While the idea has gained traction in EU capitals and at the European Commission, Nordic and Baltic countries as well as the Netherlands warned in a non-paper circulated ahead of the summit that the European preference “risks wiping out our simplification efforts, hindering companies’ access to world-leading technology, hampering exchange with other markets and pushing investments away from the EU.”
Germany, meanwhile circulated a document seen by Euronews in December as part of discussions among the 27 laying out strict conditions. Berlin wants the European preference to be time-limited, broadly defined, and applied only to a narrow list of products. It also favours a “Made with Europe” approach, open to countries with EU free-trade agreements and other “like-minded” partners.
Italy, the EU’s third-largest economy, has sided with Germany. Both countries say their priority is not only to support European businesses but also “to attract new business from outside the EU,” according to their document to other capitals.
Macron appeared to partially align with that view on Tuesday, saying the European preference should focus on limited sectors such as clean tech, chemicals, steel, automotive or defence. “Otherwise Europeans will be swept away,” he said.

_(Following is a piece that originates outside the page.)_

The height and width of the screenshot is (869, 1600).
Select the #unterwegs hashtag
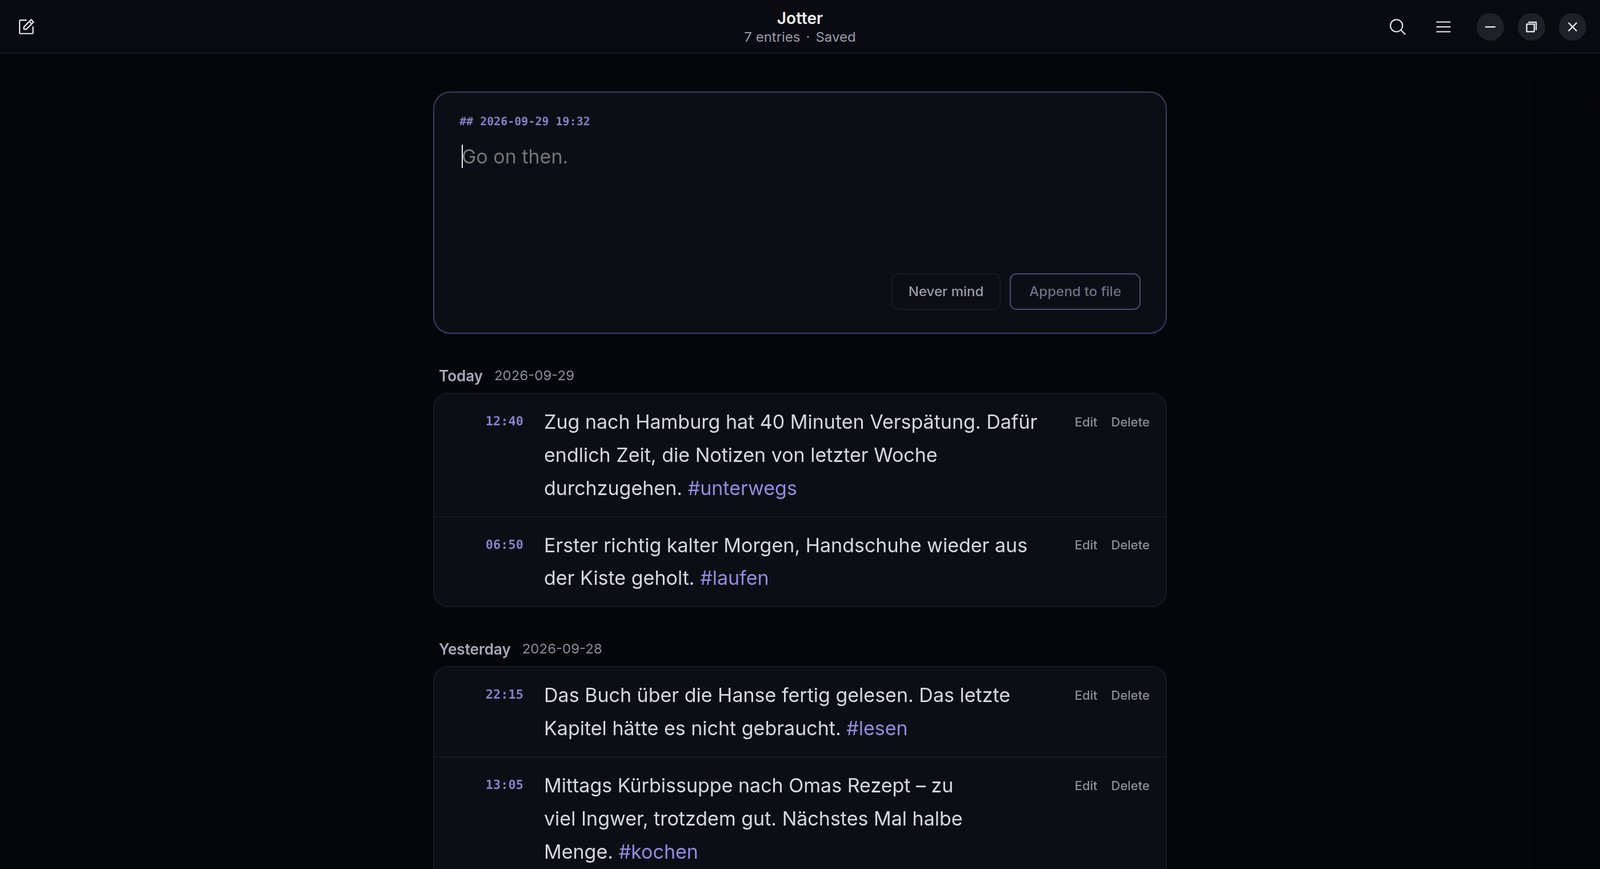742,488
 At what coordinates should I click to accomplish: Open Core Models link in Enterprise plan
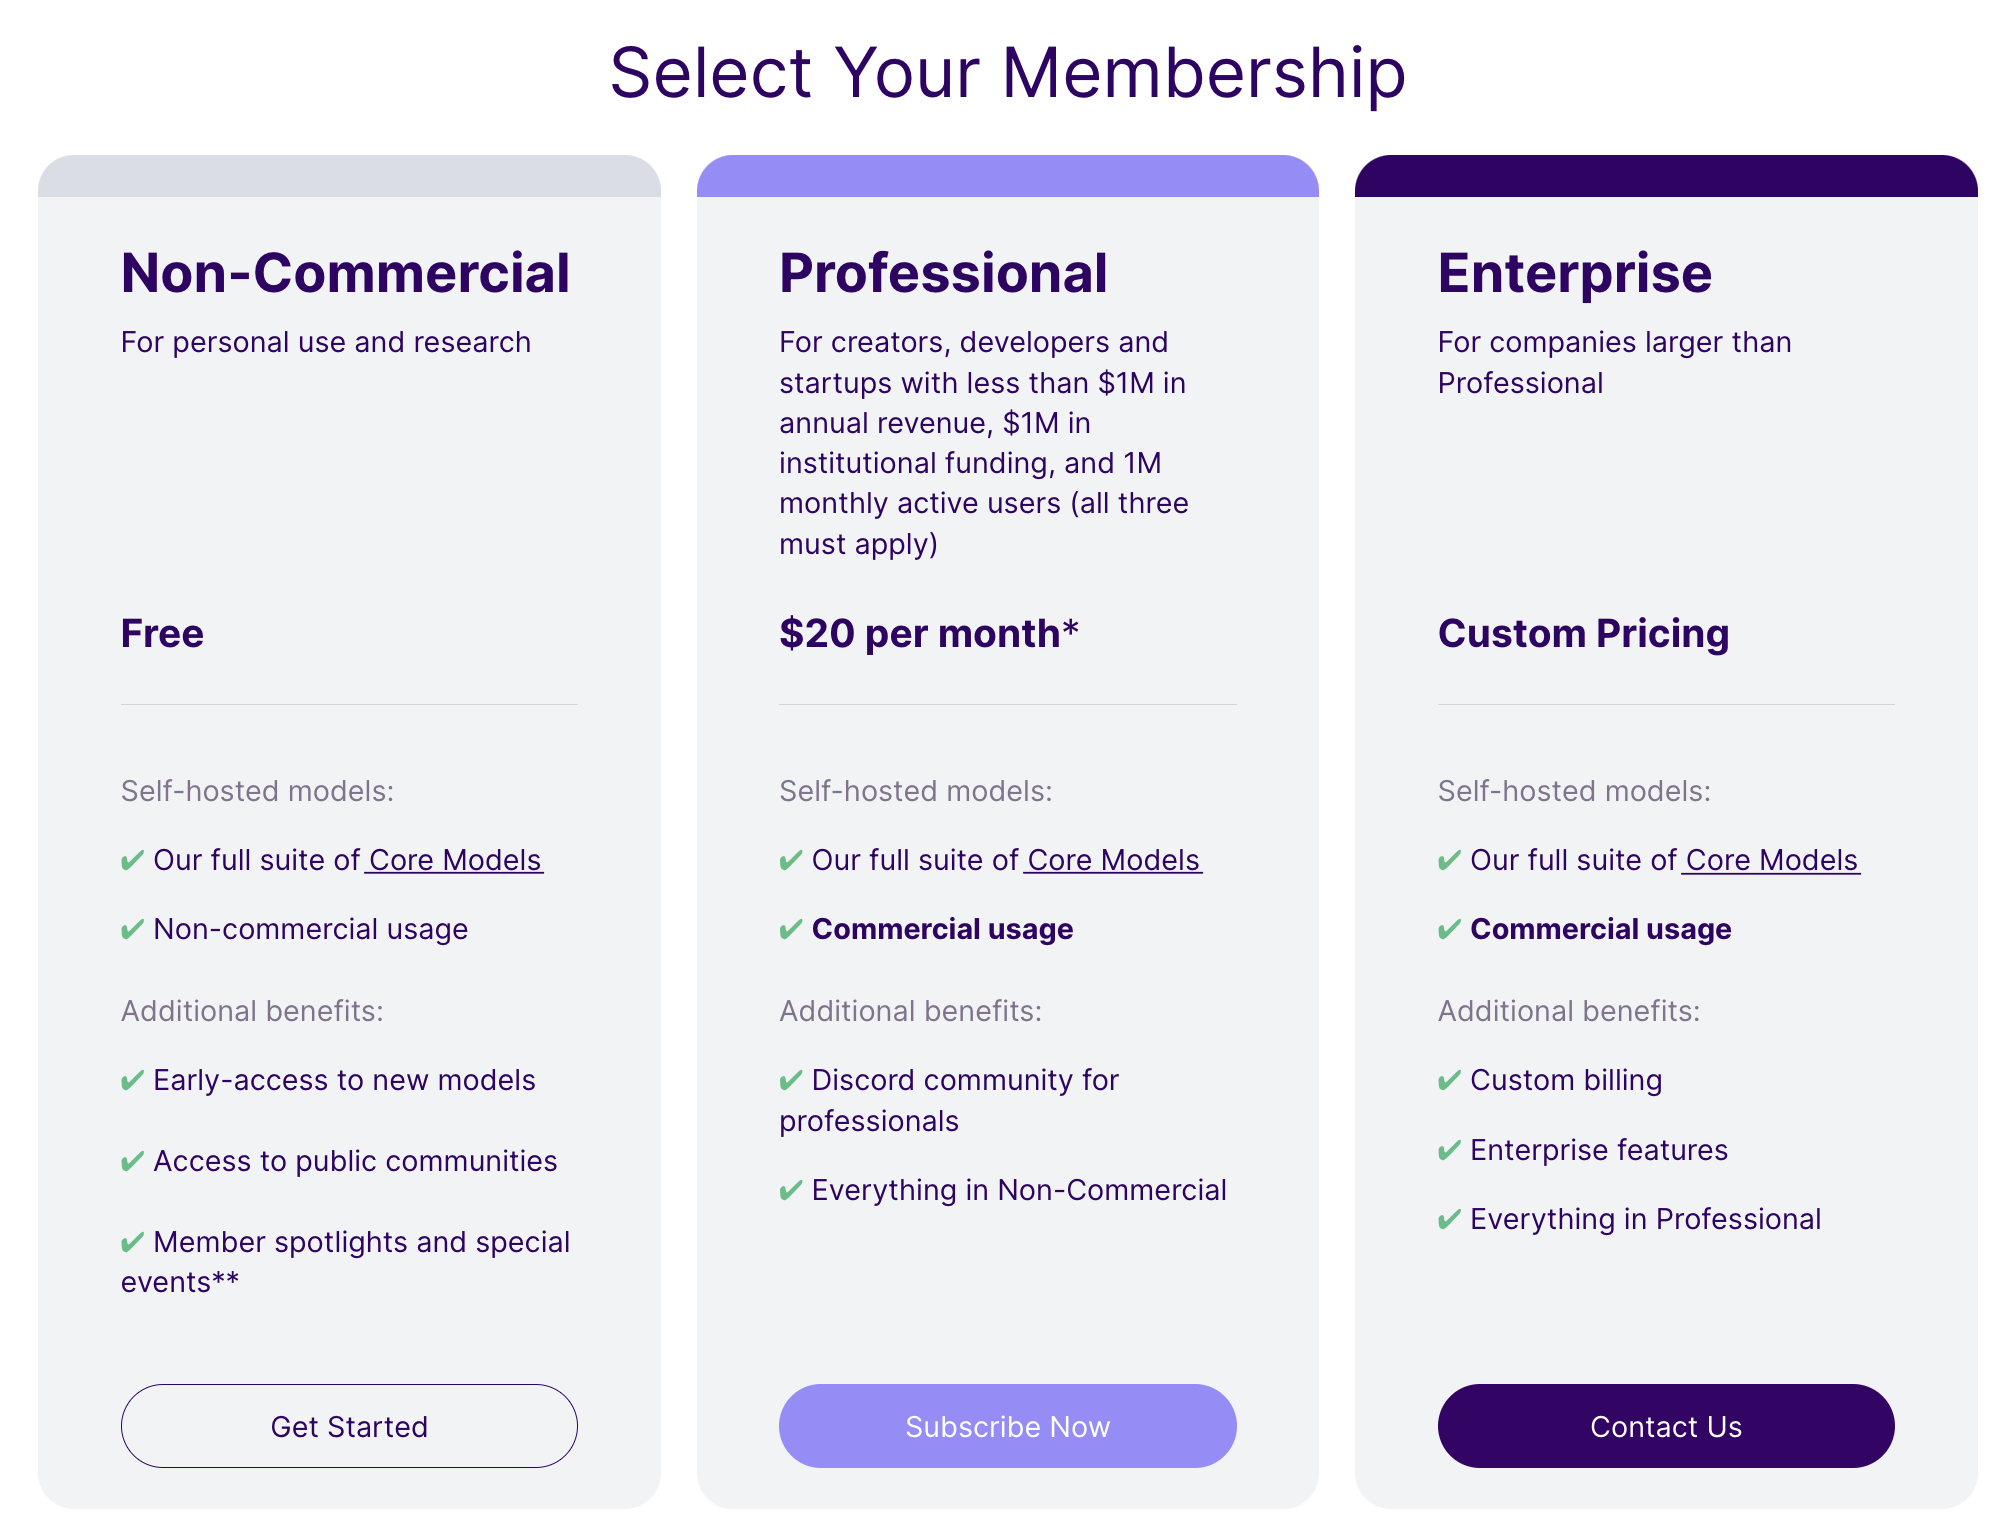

Berlin and Rome want more deregulation
At the retreat, Berlin and Rome are also set to push a deregulatory agenda. As the European Commission rolled out several simplification packages in 2025, the two countries are calling “for further withdrawals and simplifications of EU initiatives across the board”.
They also propose an “emergency brake” allowing intervention if legislation raises “serious concerns regarding additional administrative burden both on enterprises and on national authorities”.
Last but not least, the Mercosur trade agreement looms large. During the retreat, the Commission plans to consult EU countries on its provisional implementation after a judicial review triggered by the European Parliament suspended ratification of the deal, signed with Brazil, Argentina, Paraguay and Uruguay.
France remains firmly opposed to the Mercosur agreement, citing farmers’ fears of unfair competition from Latin American imports. But the deal nonetheless won backing from a majority of member states in January after Italy gave its support.
Berlin and Rome leave little room for doubt in their document: “We call for an ambitious EU trade policy taking full account of the potentials and needs of all economic sectors, including agriculture. The finalisation of the EU-Mercosur Agreement was an important step in that direction.”